TEXT SHOWN –
--- START ---
Lily Ramonatxo (born 24 February 2005) is a French individual rhythmic gymnast. She is the reigning French National all-around silver medalist in 2022, and was the bronze medalist the year before. Internationally, she placed 24th during the all-around competition at the 2022 European Championships in Tel Aviv.

Career 

Lily Ramonatxo started rhythmic gymnastics at 8 years old after watching the 2011 World Rhythmic Gymnastics Championships in her hometown, Montpellier. She began her career with coach Sandrine Cabrera in Montpellier 3M GRS club, before switching with Alexandra Konova when she joined the national youth training hub in the same city. Her first competition as a national team member was the International Tournament in Corbeil-Essonnes, France. The next year, she won the silver medal in the all-around at the French national junior championships, along with a gold in the ribbon final and a bronze with clubs.
Thanks to her results, she was selected to represent France at the 2019 Junior World Rhythmic Gymnastics Championships in Moscow, Russia. She competed with the rope, and finished 23rd with a score of 13.950.
--- END ---
STUDY QUESTIONS –
1. In the text on Lily Ramonatxo, copy out the passage word for word, beginning at the words "Lily Ramonatxo started" and stopping after the words "score of 13.950.".
2. According to the text on Lily Ramonatxo, at what age did she start rhythmic gymnastics?
3. Summarize the text on Lily Ramonatxo in two sentences.

DATA BLOCK –
--- START ---
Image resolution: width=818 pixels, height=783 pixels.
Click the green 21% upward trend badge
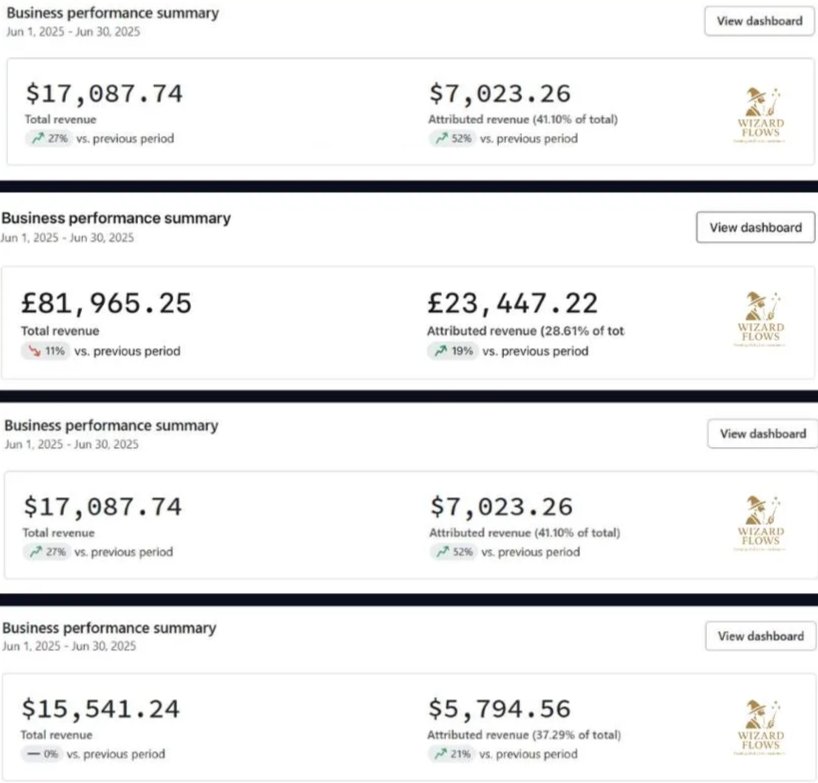pos(452,754)
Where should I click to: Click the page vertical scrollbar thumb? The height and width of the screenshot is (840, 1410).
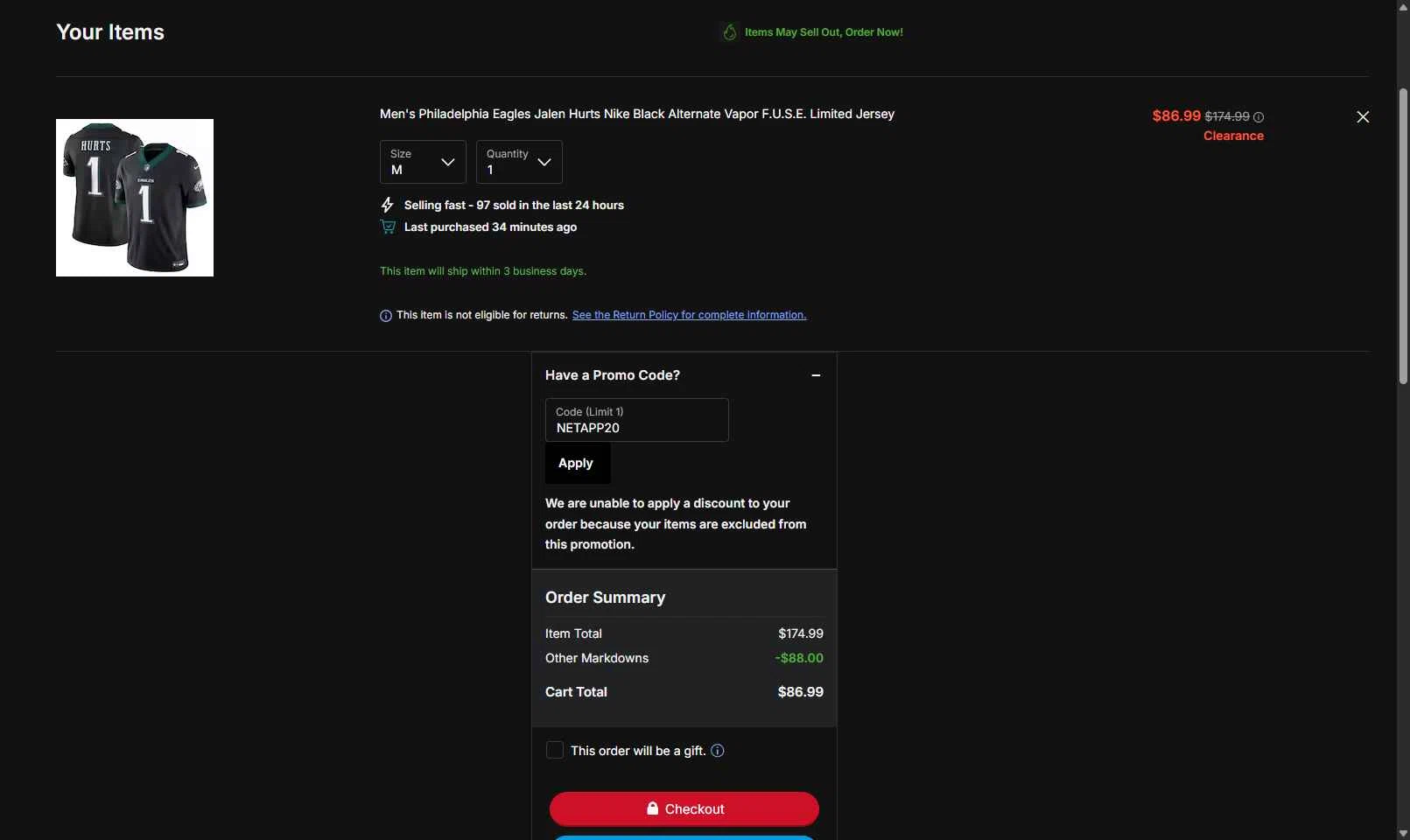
--- END ---
ANSWERS BELOW –
1.
Lily Ramonatxo started rhythmic gymnastics at 8 years old after watching the 2011 World Rhythmic Gymnastics Championships in her hometown, Montpellier. She began her career with coach Sandrine Cabrera in Montpellier 3M GRS club, before switching with Alexandra Konova when she joined the national youth training hub in the same city. Her first competition as a national team member was the International Tournament in Corbeil-Essonnes, France. The next year, she won the silver medal in the all-around at the French national junior championships, along with a gold in the ribbon final and a bronze with clubs.
Thanks to her results, she was selected to represent France at the 2019 Junior World Rhythmic Gymnastics Championships in Moscow, Russia. She competed with the rope, and finished 23rd with a score of 13.950.

2. She started at 8 years old.

3. Lily Ramonatxo, born 24 February 2005, is a French individual rhythmic gymnast who won all-around silver at the 2022 French National championships after taking bronze the year before, and she placed 24th in the all-around at the 2022 European Championships in Tel Aviv. She took up the sport at 8 after watching the 2011 World Championships in her hometown of Montpellier, and she later represented France at the 2019 Junior World Championships in Moscow, finishing 23rd with the rope.